If the -e option is given, interpretation of the following backslash-escaped characters is enabled.

It specifies "the following backslash-escaped characters" and then lists them:

\a
alert (bell)

\b
backspace

\c
suppress further output

\e
\E
escape

\f
form feed

\n
new line

\r
carriage return

\t
horizontal tab

\v
vertical tab

\\
backslash

\0nnn
the eight-bit character whose value is the octal value nnn (zero to three octal digits)

\xHH
the eight-bit character whose value is the hexadecimal value HH (one or two hex digits)

\uHHHH
the Unicode (ISO/IEC 10646) character whose value is the hexadecimal value HHHH (one to four hex digits)

\UHHHHHHHH
the Unicode (ISO/IEC 10646) character whose value is the hexadecimal value HHHHHHHH (one to eight hex digits)

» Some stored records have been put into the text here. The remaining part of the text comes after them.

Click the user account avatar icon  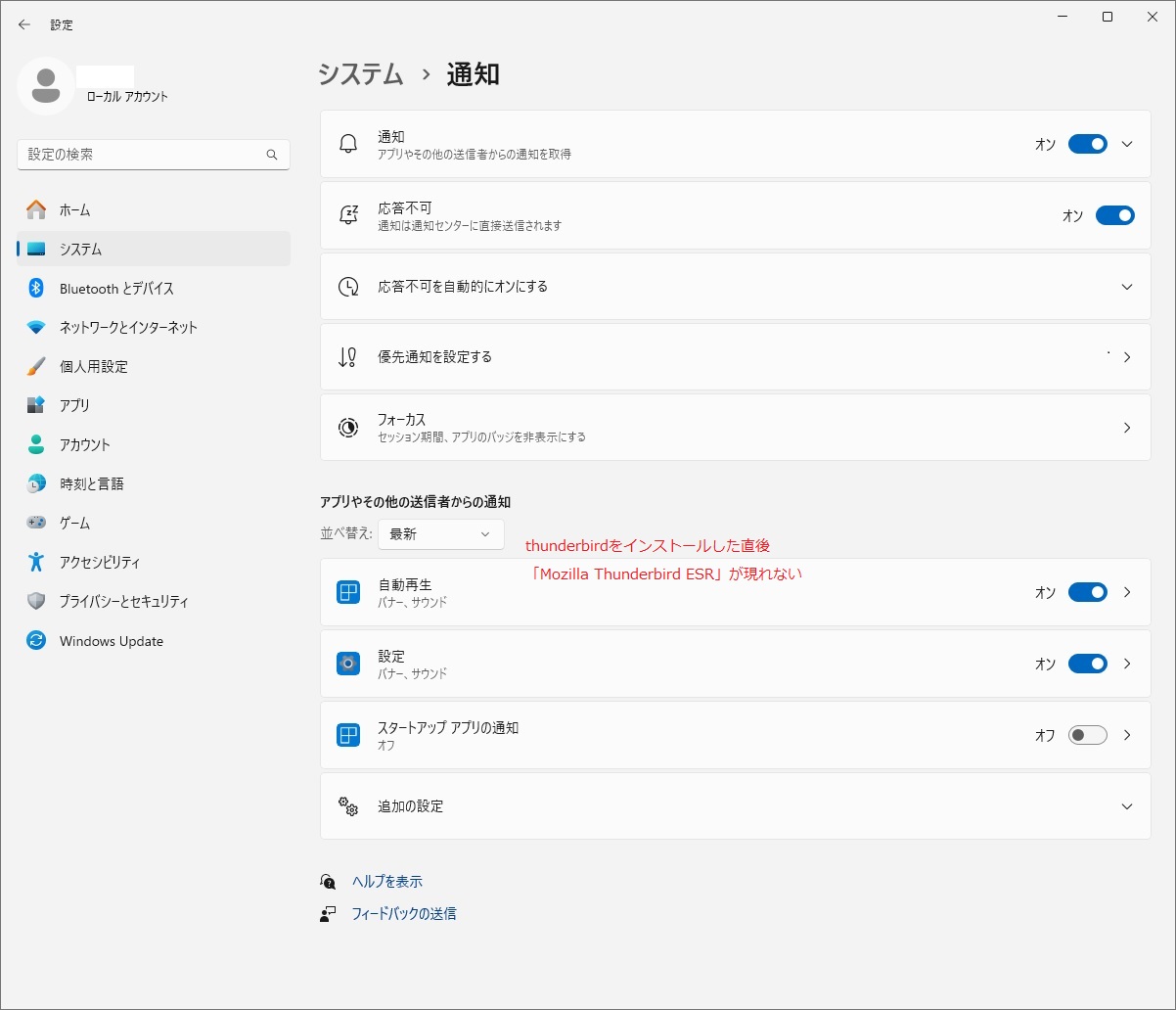click(45, 86)
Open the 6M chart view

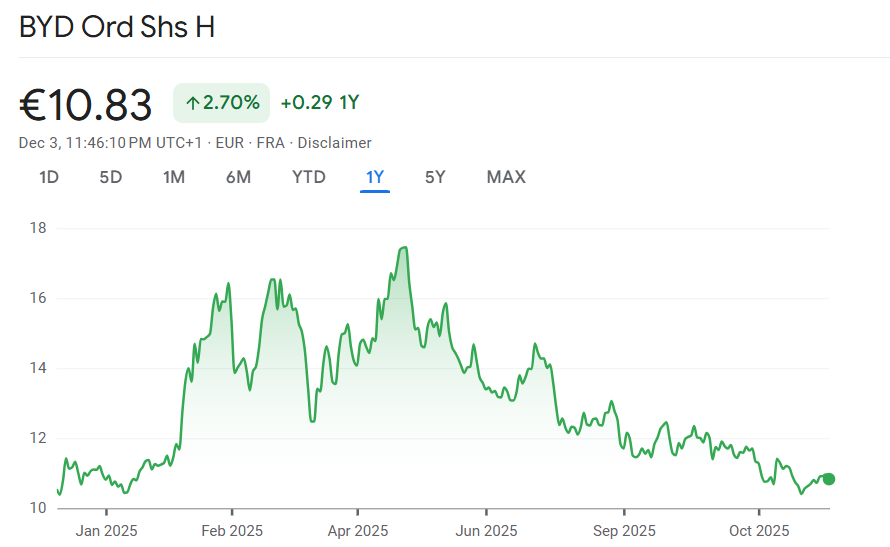coord(238,177)
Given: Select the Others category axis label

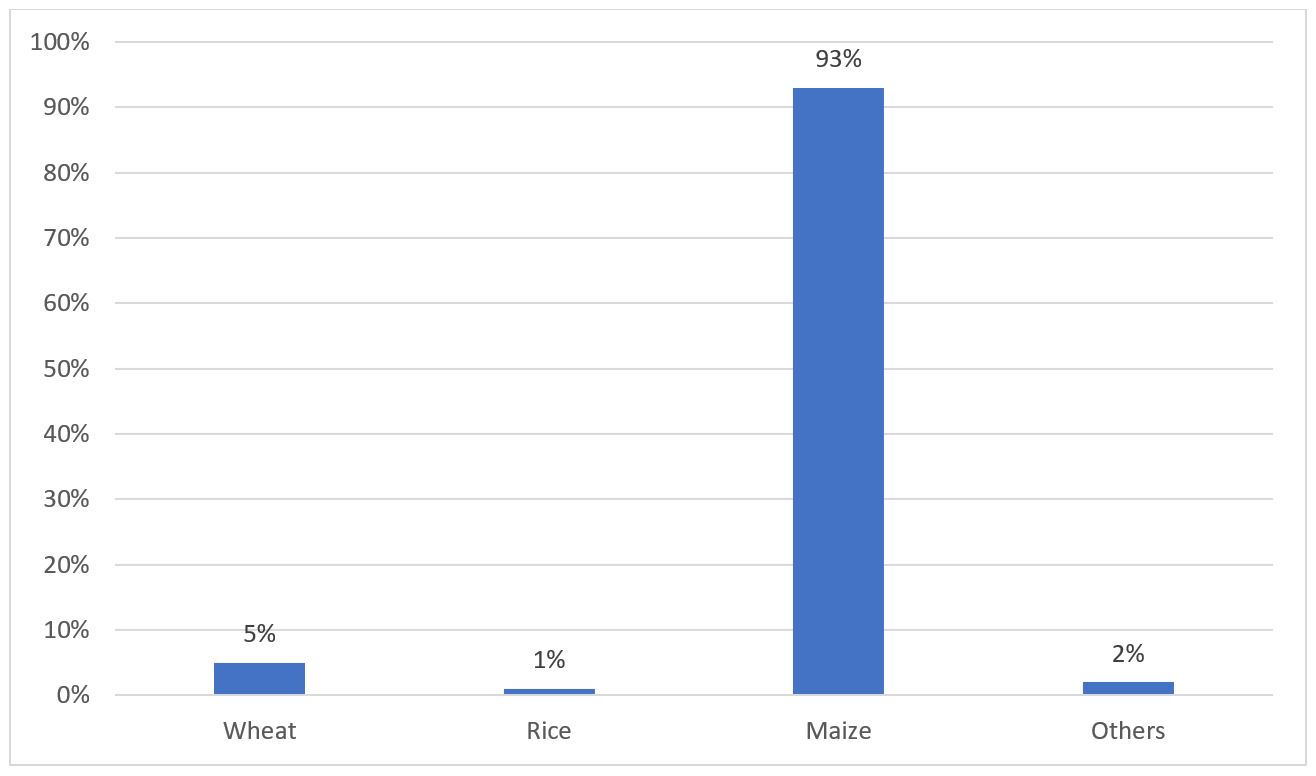Looking at the screenshot, I should click(x=1128, y=731).
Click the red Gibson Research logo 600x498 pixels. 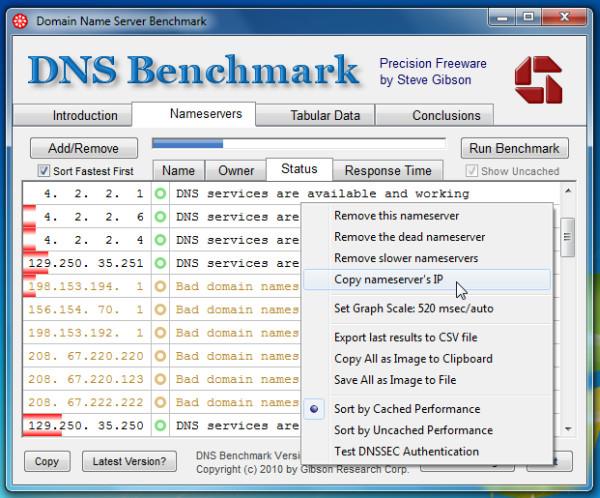(x=537, y=78)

This can be confusing because these are really more of an escape sequence than an escape character the escape character (\).

Escape Sequence

An escape sequence is a sequence of characters that does not represent itself when used inside a character or string literal, but is translated into another character or a sequence of characters that may be difficult or impossible to represent directly.

Escape Character

In computing and telecommunication, an escape character is a character which invokes an alternative interpretation on subsequent characters in a character sequence. An escape character is a particular case of metacharacters. Generally, the judgment of whether something is an escape character or not depends on context.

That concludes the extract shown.